Two new pieces of legislation hammered out at the end of June give retirement-plan sponsors two new reasons to breathe a sigh of relief.
One, related to 401(k)s, is contained in the Dodd-Frank Wall Street Reform and Consumer Protection Act, the compromise version of financial-reform legislation that is still pending final passage. Previous versions of the legislation could have led to the demise of stable-value funds, a 401(k) mainstay. Those versions contained language that would have considered the “wrap” providers that guarantee the funds’ book values to be swap dealers. (Such funds typically rely on swaps and other derivatives to improve yield and keep costs low.) As such, they then would have been considered co-fiduciaries of any plan they worked for, imposing a legal burden on them far greater than any profits they might see, according to experts.
That move threatened to wipe out at least a third of stable-value fund wrap providers and possibly more, according to David Wray, president of the Profit Sharing Council of America, orphaning some of the estimated one-quarter of 401(k) funds, or about $650 billion, now invested in stable-value options.
Instead of forcing stable-value fund providers into a bind, however, the current version of legislation only requires further study of the funds.
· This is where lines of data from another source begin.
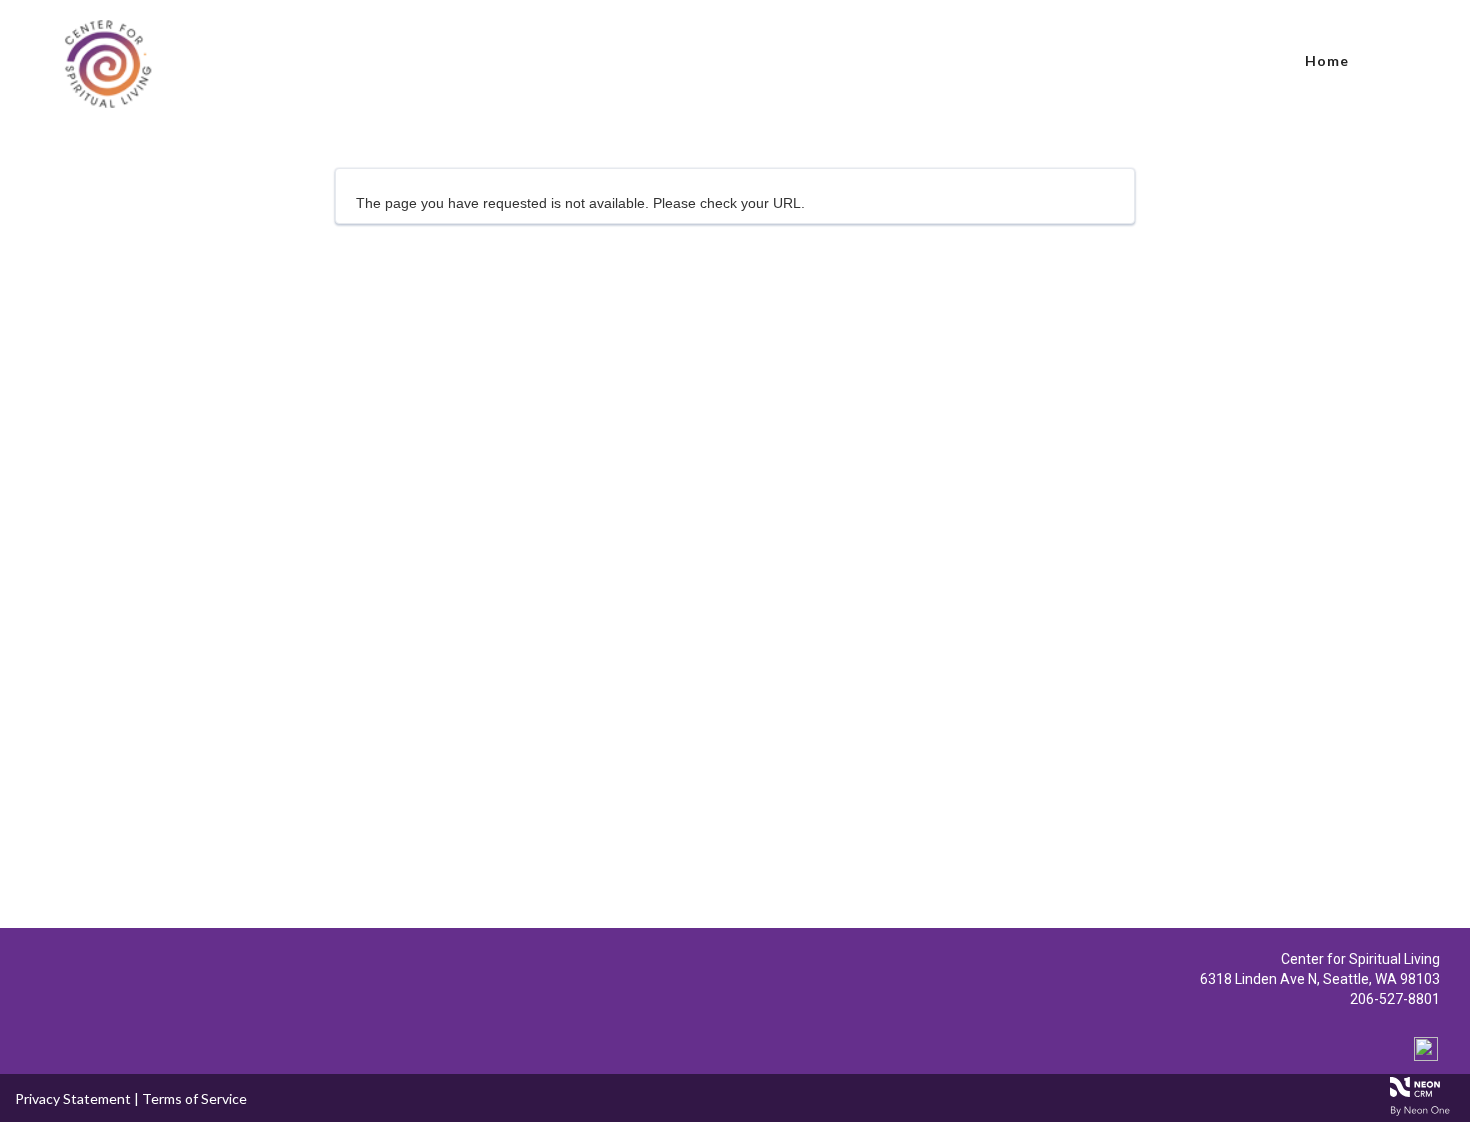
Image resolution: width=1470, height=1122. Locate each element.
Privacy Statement (73, 1098)
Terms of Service (194, 1098)
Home (1327, 60)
Within 15 months of the bill’s passage (likely by October 2011), the Securities and Exchange Commission and the Commodity Futures Trading Commission (in consultation with the Department of Labor, the Treasury Department, and state entities that regulate the issuers of stable-value contracts) must study whether or not stable-value contracts “fall within the definition of a swap” — and, if they do, whether or not the wrap providers that offer the contracts should be exempted from other new regulations with which swap dealers may have to comply.
Until that study is published and further determinations are made, the current bill will not apply to stable-value contracts, the bill promises. And any future legislation will apply only to stable-value contracts inked after it, not retrospectively.
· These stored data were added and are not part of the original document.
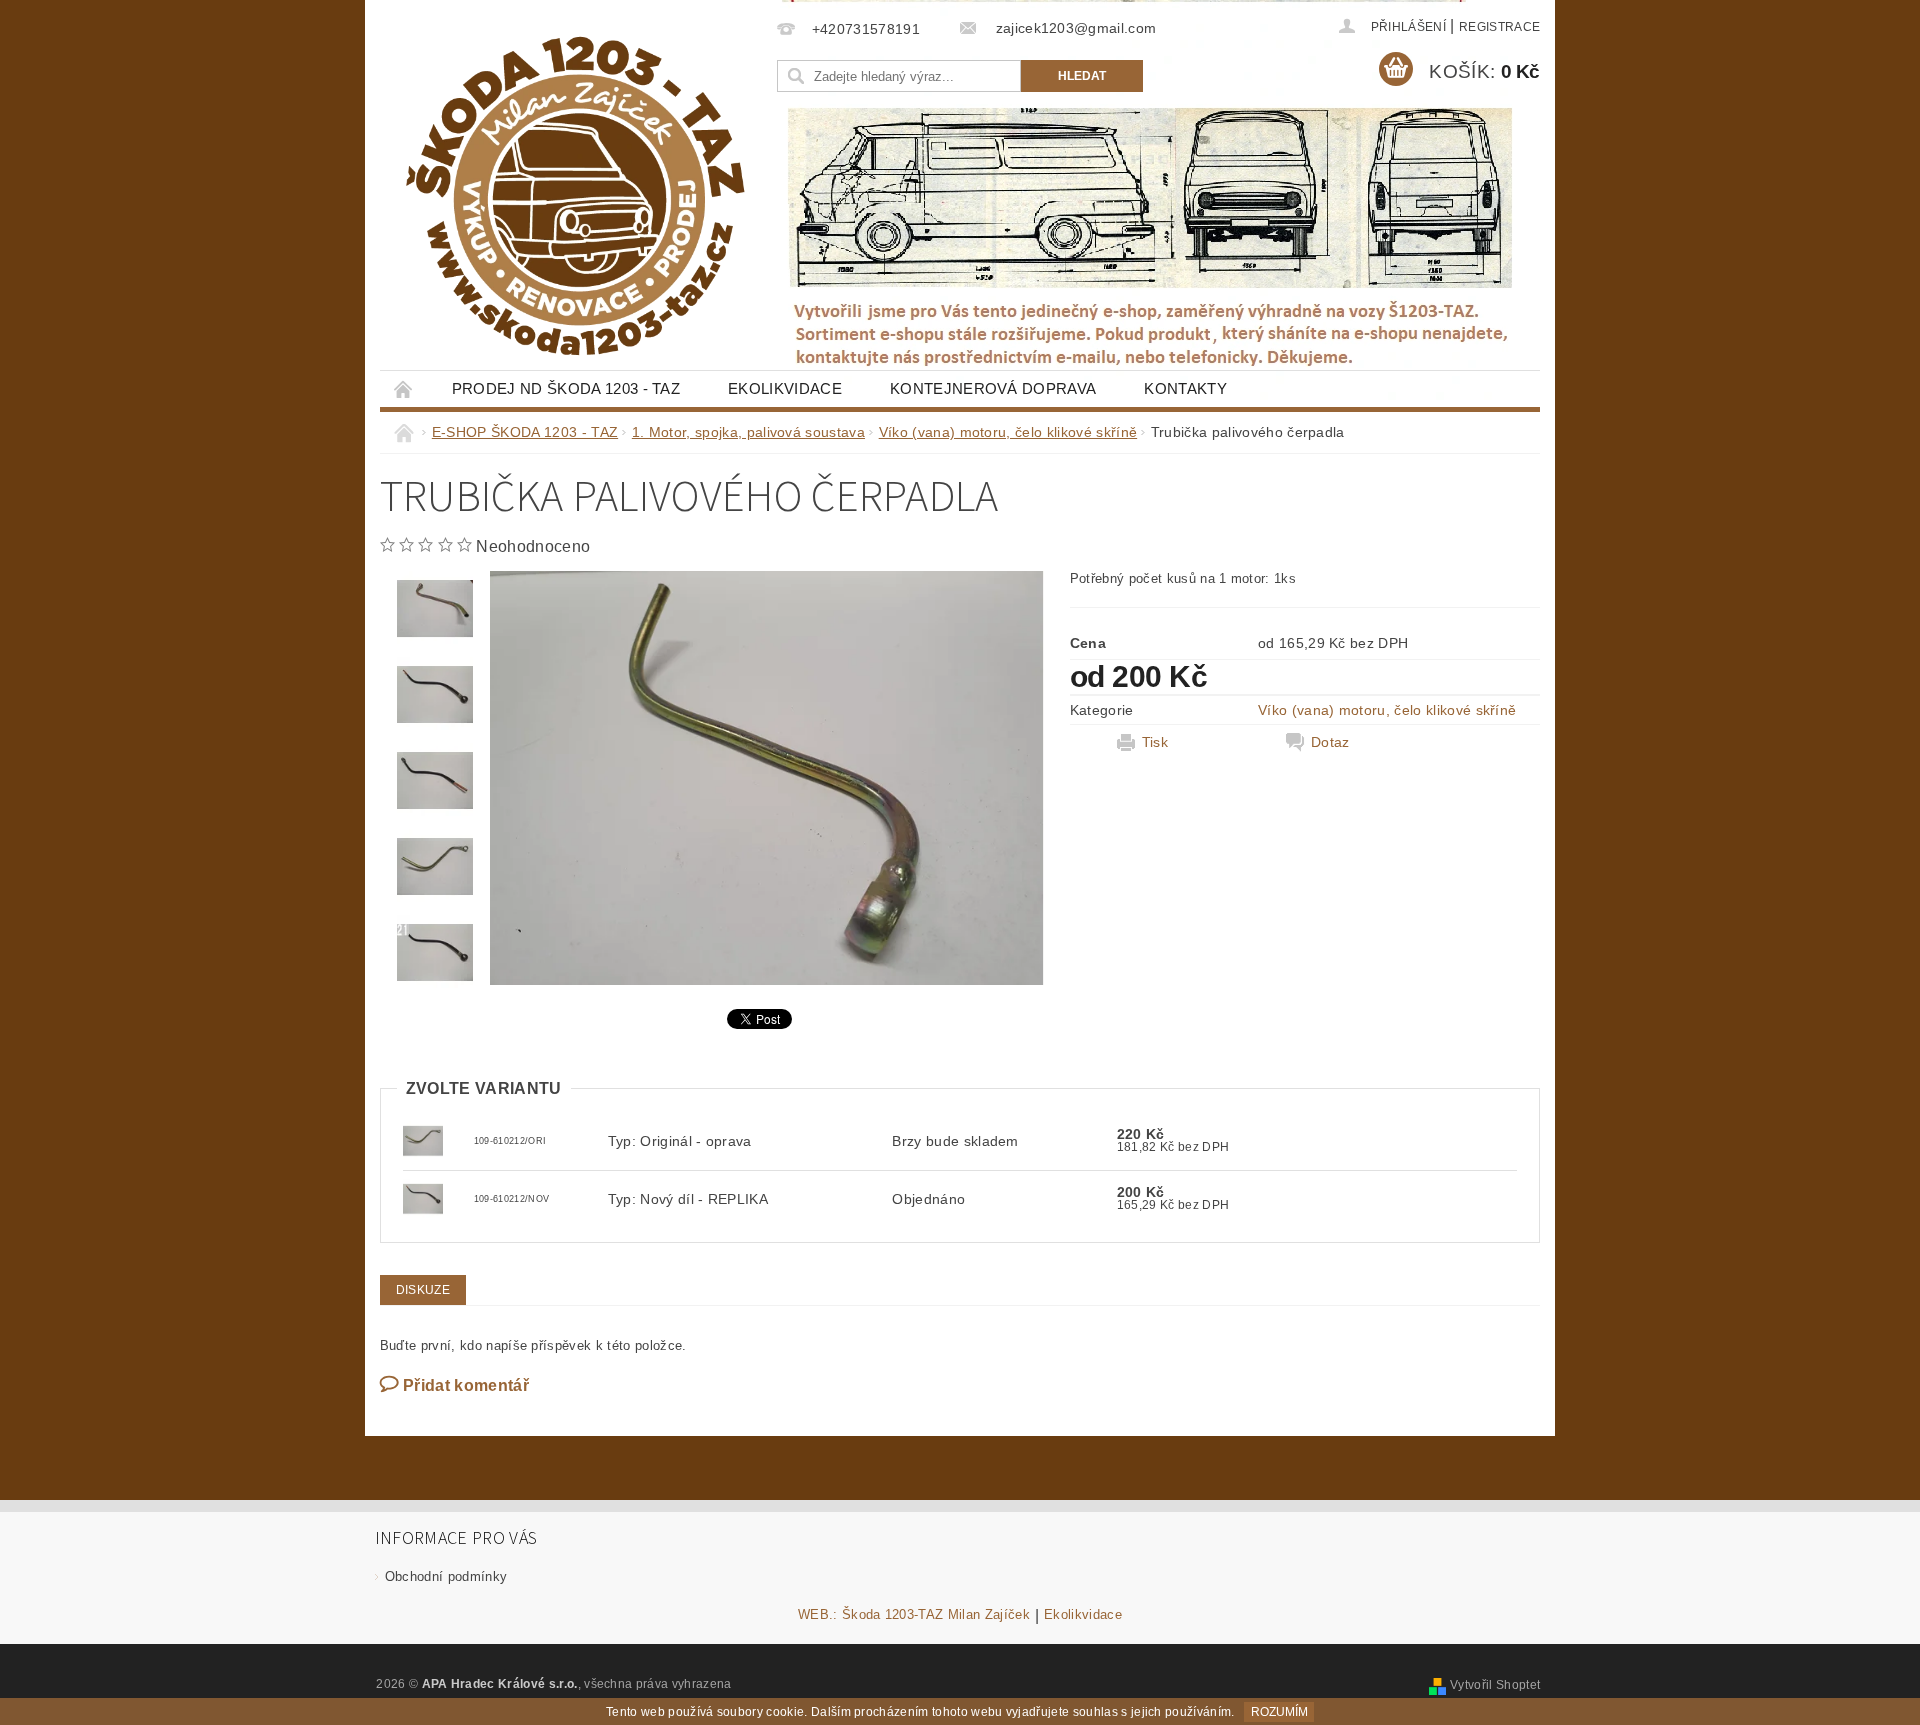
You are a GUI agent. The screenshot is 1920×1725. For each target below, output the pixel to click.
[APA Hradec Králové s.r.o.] (575, 196)
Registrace (1499, 27)
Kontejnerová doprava (993, 388)
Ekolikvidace (785, 388)
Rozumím (1279, 1712)
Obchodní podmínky (446, 1576)
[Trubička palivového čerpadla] (423, 1140)
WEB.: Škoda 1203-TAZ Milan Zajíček (914, 1615)
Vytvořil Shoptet (1495, 1685)
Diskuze (423, 1290)
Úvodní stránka (404, 388)
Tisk (1155, 742)
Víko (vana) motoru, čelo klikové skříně (1387, 710)
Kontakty (1185, 388)
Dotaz (1330, 742)
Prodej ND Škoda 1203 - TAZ (566, 388)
Opponents of the original measure say the provision is good news, and portends a future victory. “It is highly unlikely that the study will come up with results that unwind [such] a popular investment option,” says Wray.
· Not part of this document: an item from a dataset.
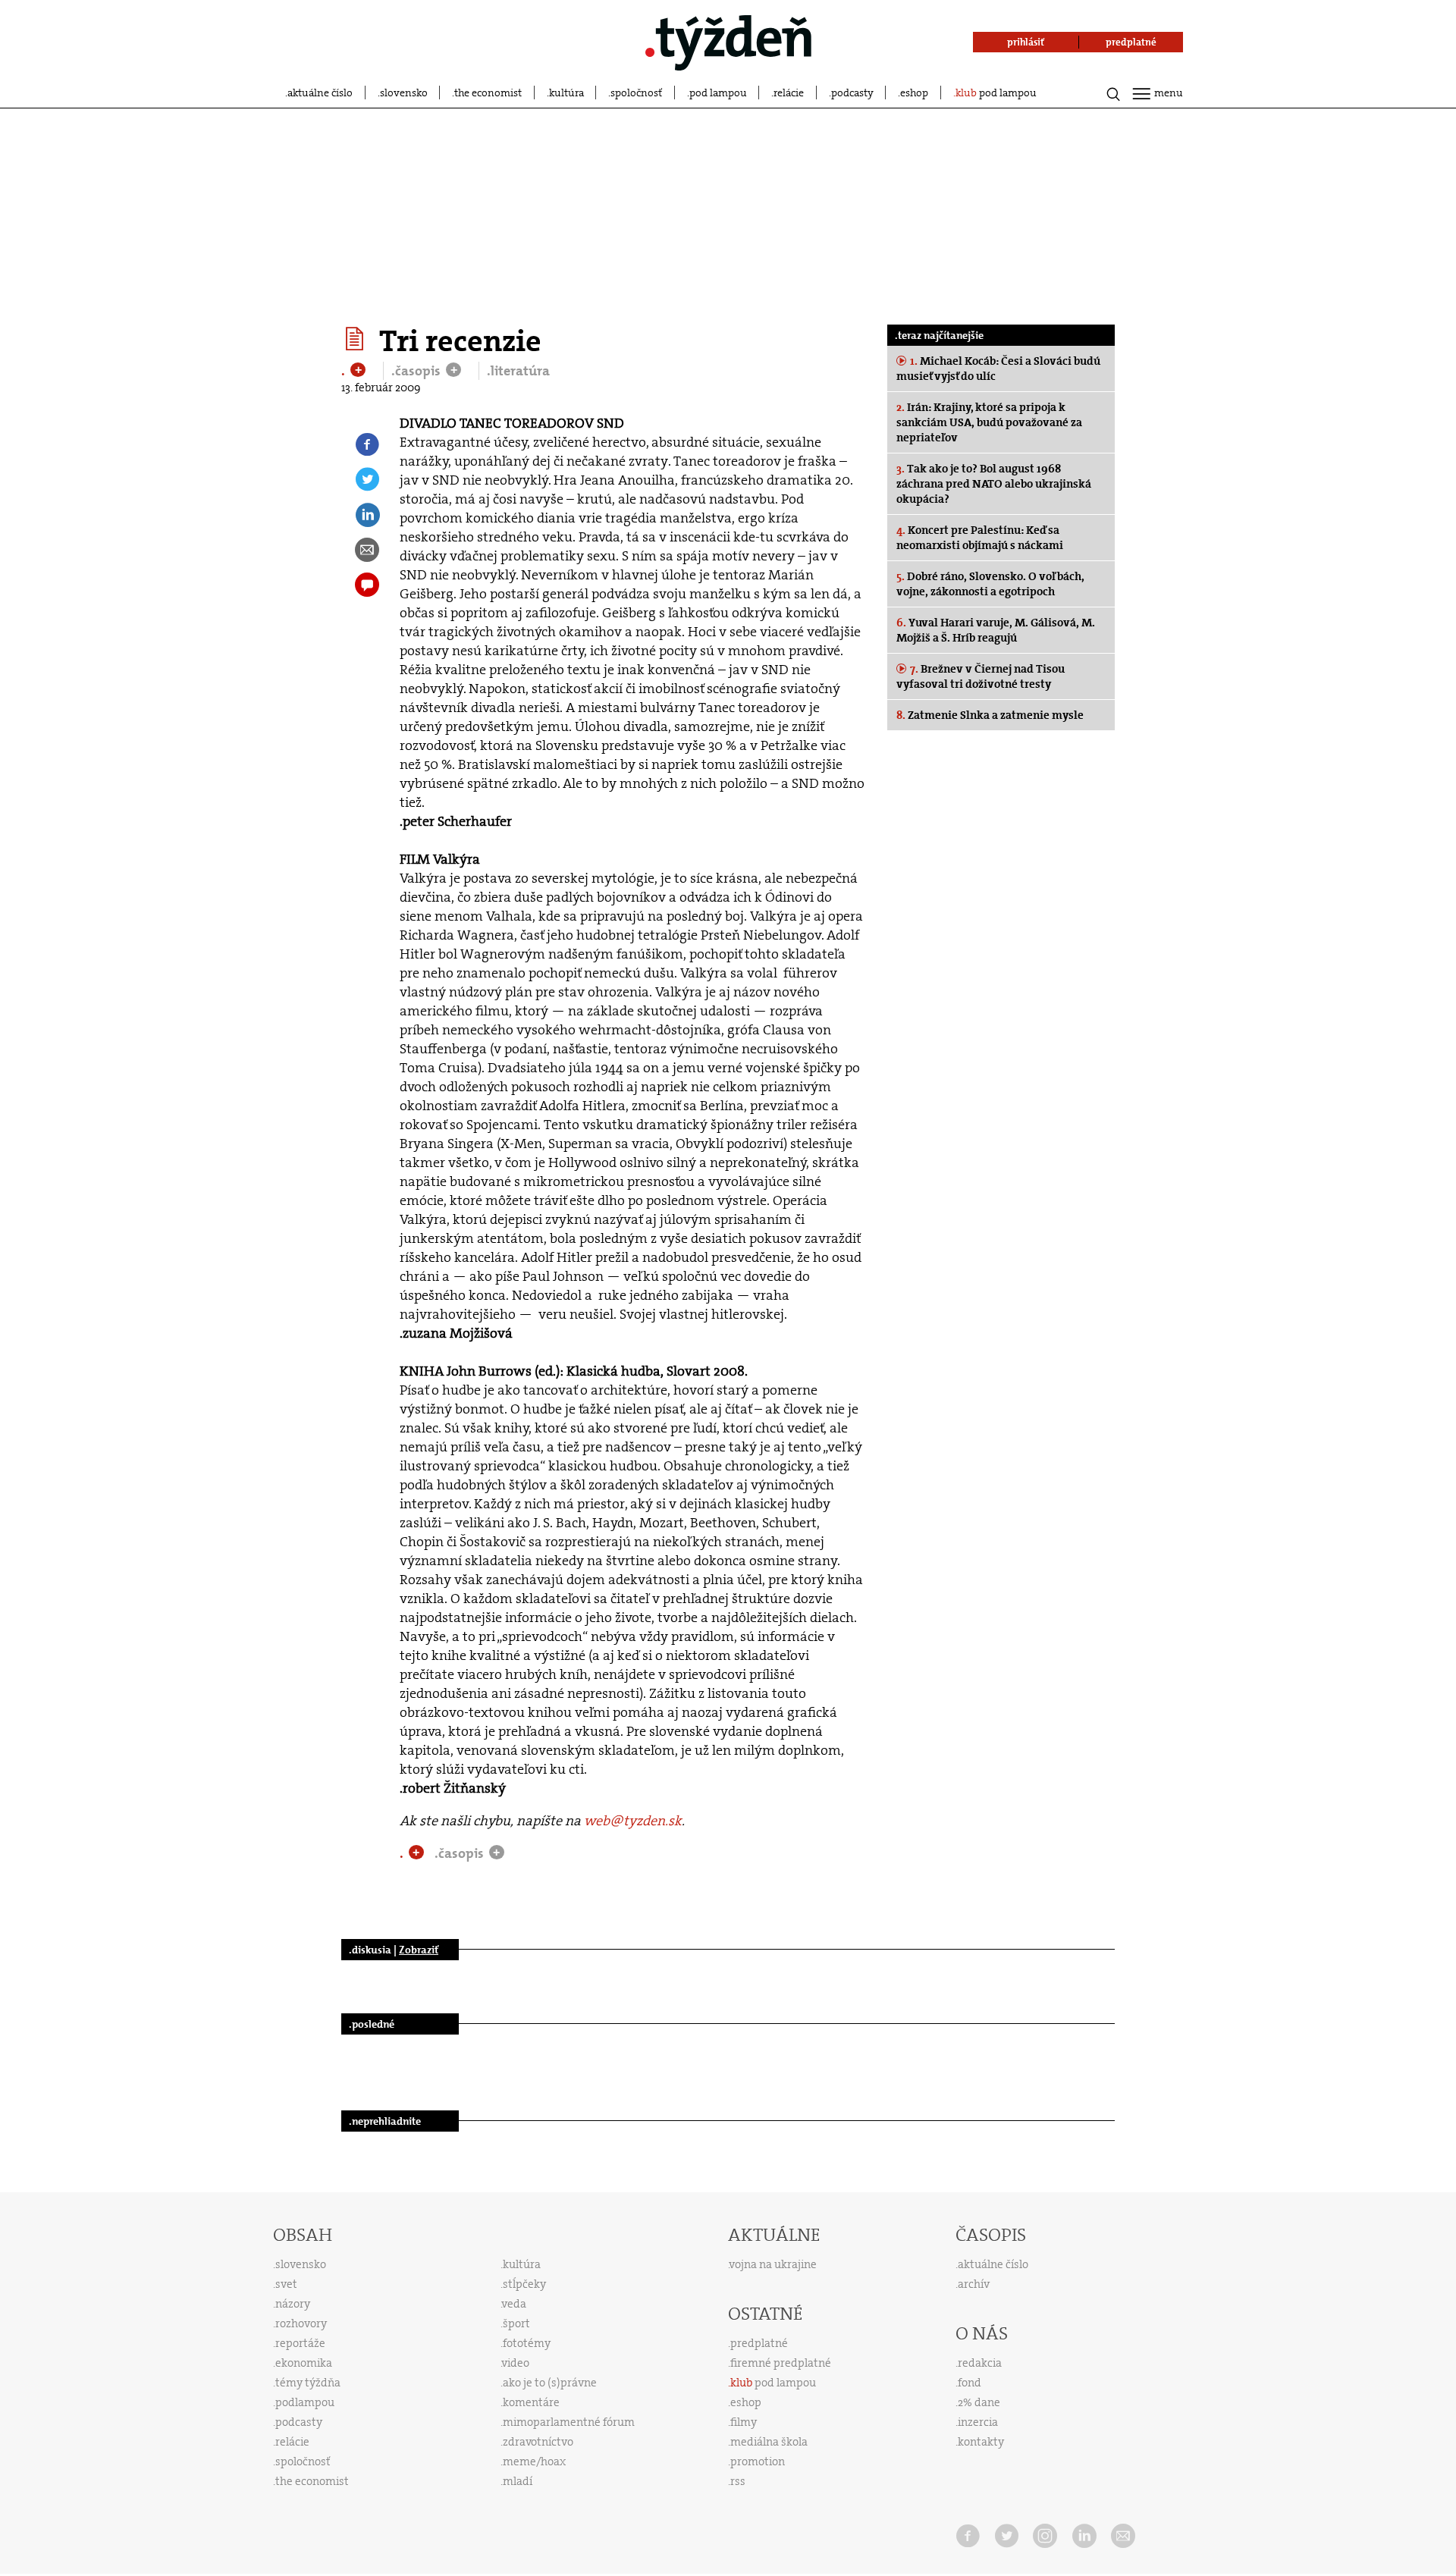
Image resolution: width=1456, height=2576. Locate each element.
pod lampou (718, 92)
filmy (743, 2422)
Defined-benefit plan sponsors also have reason to cheer. The Preservation of Access to Care for Medicare Beneficiaries and Pension Relief Act (H.R. 3962), signed into law by President Obama two weeks ago, contains provisions to temporarily allow investment losses to be amortized over longer time periods, mitigating the need for employers to dump cash into the plans to meet funding requirements.
Companies looking for a break on defined-benefit contributions have two options under the new legislation. They can choose investment losses from any two years between 2009 and 2011 (as well as the latter months of 2008, for plans that have anniversary dates in those months) and either stretch out the amortization period from the standard 7 years to 15 years or else take the “2/7” route, paying interest only on the contributions due for the selected years for 2 years and then beginning the 7-year amortization schedule after that. The 2 years don’t have to be consecutive, but both have to follow the same option.
Not every company will want to choose one of the relief options, since restrictions do apply. “Congress wanted to give relief to sponsors that don’t have the cash to put into the plans, but they never intended this to be used by companies that are well off,” says Sue Breen-Held, a consulting actuary at The Principal Financial Group, which helped lobby for the measures. As a result, companies that pay more than $1 million in salary to any employee in a given year (excluding sales commissions but including stock-option exercise gains), or do widespread stock buybacks or pay “excessive” dividends as defined by the law, will not be eligible for the longer payoff periods. More rules regarding what happens to companies that acquire firms relying on the relief are pending, Breen-Held says.
There are plenty of intricacies built into what’s allowed, including some pro-corporate ones, such as the restrictions not applying to any written binding contract signed before March 1, 2010 (when the provisions were first discussed in Congress), and an exemption for any long-term stock incentives granted after October 28 that have at least a five-year vesting schedule.
The restrictions apply for the first 5 years for companies taking the 15-year amortization schedule, and the first 3 years for those using the 2/7 schedule, making the latter more attractive on two fronts: less cash upfront and a shorter period of limitations. However, companies will want to look carefully at future expected pension contribution requirements, Breen-Held says, “because it does build in a spike” in the third year.
Breen-Held expects the measure to come in handy for not only past shortfalls but also future ones. “We anticipate 2011 being another high-cost year for plans,” she says, as the full brunt of the Pension Protection Act of 2006 kicks in and sponsors are required to keep plans 100% funded. “That’s one of the reasons [we] lobbied to have it included as one of the years.”